*Prompt:* Would you please write out the records below exactly as they appear?
*** Dataset records ***
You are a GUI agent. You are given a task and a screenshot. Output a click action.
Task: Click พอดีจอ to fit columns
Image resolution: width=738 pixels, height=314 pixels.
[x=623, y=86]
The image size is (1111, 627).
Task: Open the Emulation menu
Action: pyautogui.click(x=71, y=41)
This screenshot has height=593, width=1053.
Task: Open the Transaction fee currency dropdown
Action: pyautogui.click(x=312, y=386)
*** End of Dataset records ***
*Solution to this problem:*
You are a GUI agent. You are given a task and a screenshot. Output a click action.
Task: Click พอดีจอ to fit columns
Image resolution: width=738 pixels, height=314 pixels.
[x=623, y=86]
The image size is (1111, 627).
Task: Open the Emulation menu
Action: pyautogui.click(x=71, y=41)
This screenshot has height=593, width=1053.
Task: Open the Transaction fee currency dropdown
Action: pyautogui.click(x=312, y=386)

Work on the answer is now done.